Saudi Arabia: Heading into a new era?


Saudi Arabia approved an ambitious $72b plan in order to reduce its dependency on hydrocarbons. The reductions are a pillar of the National Transformation Program (NTP) the Saudi cabinet approved on Monday.

This program suggests the creation of 450 000 jobs in the private sector by 2020. Moreover, the “Vision 2030” states that around 5% of Saudi Aramco will go public with an IPO. In addition, it suggests a 40% cut in public expenditures.The target is to create the largest investing fund of around 2 trillion dollars in order to restructure the economy of the Kingdom.

The prince of Saudi Arabia stated that the plan is to transform Saudi Aramco from an oil company into an energy and industrial conglomerate. Furthermore, the Public Investment Fund will also be part of the comprehensive vision to reform the economy and invest in different sectors.

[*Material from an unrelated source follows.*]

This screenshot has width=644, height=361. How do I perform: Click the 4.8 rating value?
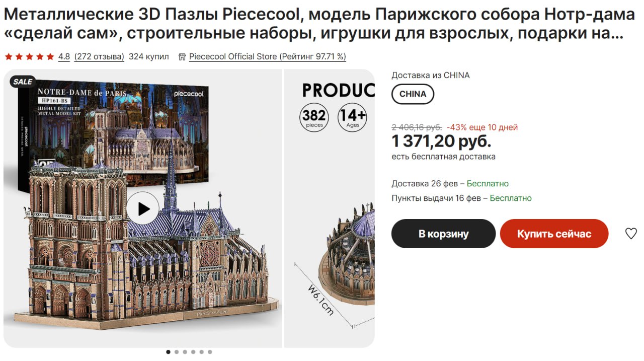coord(64,57)
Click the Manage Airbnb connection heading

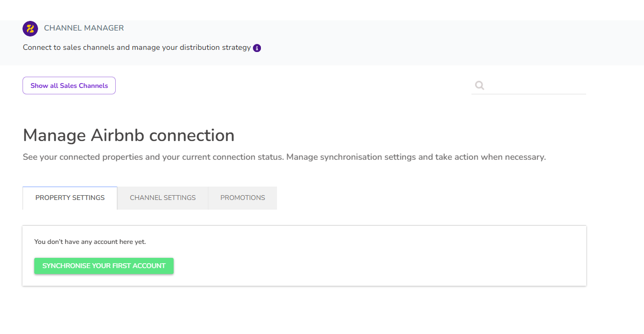(x=129, y=136)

This plan comes in a time where the oil industry looks to rebalance. Prices after a long time started to increase. Demand from Asia is increasing again and many competitors of Saudi’s oil were shut down after this long price war between them. Half of shale gas industries were closed in the USA; North Sea oil companies and others announced losses, staff cuts and production reductions.

Why now?

The price war was, in general, considered as a statement from Saudi that they can still control the oil market. They forced many companies to shut down and reconsider their strategy. This price war hurt Saudi Arabia’s economy as well. Last year’s national reserves shrank by 13%. It seems that the oil price war is over, but is it really?

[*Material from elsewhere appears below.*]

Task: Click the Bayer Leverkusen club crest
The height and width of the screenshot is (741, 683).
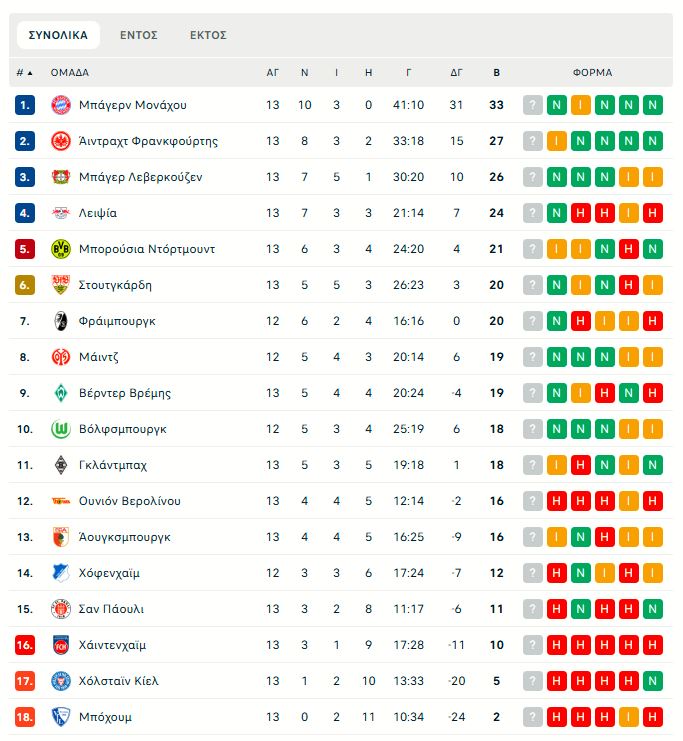Action: point(61,177)
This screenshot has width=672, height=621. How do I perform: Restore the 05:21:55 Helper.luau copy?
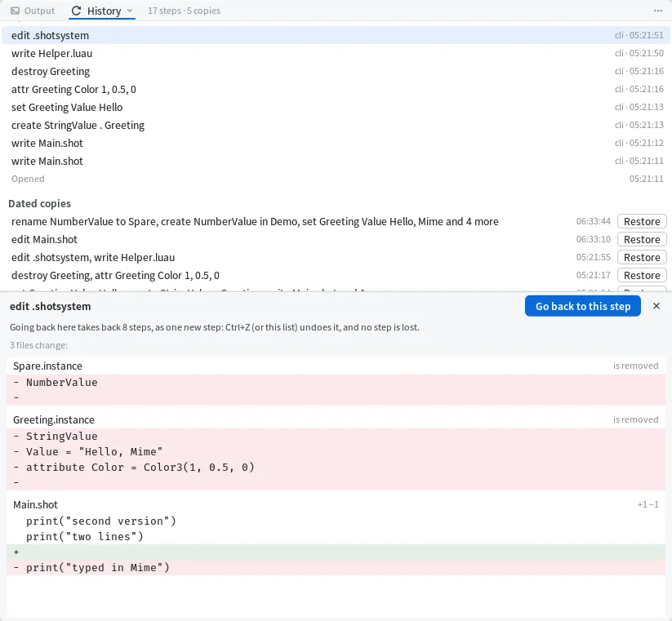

Many believe that the upward pressure in oil prices came by factors that were not expected. Canadian forest fires forced production cuts, Nigerian attacks in oil production areas and the sudden increase in demand for oil from Asian countries are some of the events that drove prices up.

Nevertheless, the increase in prices may bring back the shale industry in the USA. If not now then soon. Will this mean a new price war? It looks unlikely. The potential costs that may rise again will be severe even for Saudi’s economy.

Saudi is planning its future moves early before it is too late. After this plan was introduced, many thought that the price war was a necessary evil to gain time for Saudi to achieve their plans. They forced many suppliers to go out from the market, reducing competition and gaining more time to plan the restructuring of their economy. Saudi Arabia showed that it is not willing to give up its share in the oil market unless they want to. But their moves show one thing:

As any era (copper, iron, coal) ends so it will happen to oil. Not because the world will run out of oil but because new technologies will be invented. Renewable energy production is increasing and new projects are approved worldwide to enhance the production even further. Resource efficiency is improving day by day to achieve better allocation and use of resources.

Saudi Arabia is heading ahead to the new era of no oil dependency. Their moves are based on the principle of getting ready before it is too late. Whether these moves will affect the oil industry is yet to be seen. But the certainty is that Saudi Arabia is getting ready to leave the oil industry in the next 20 to 30 years.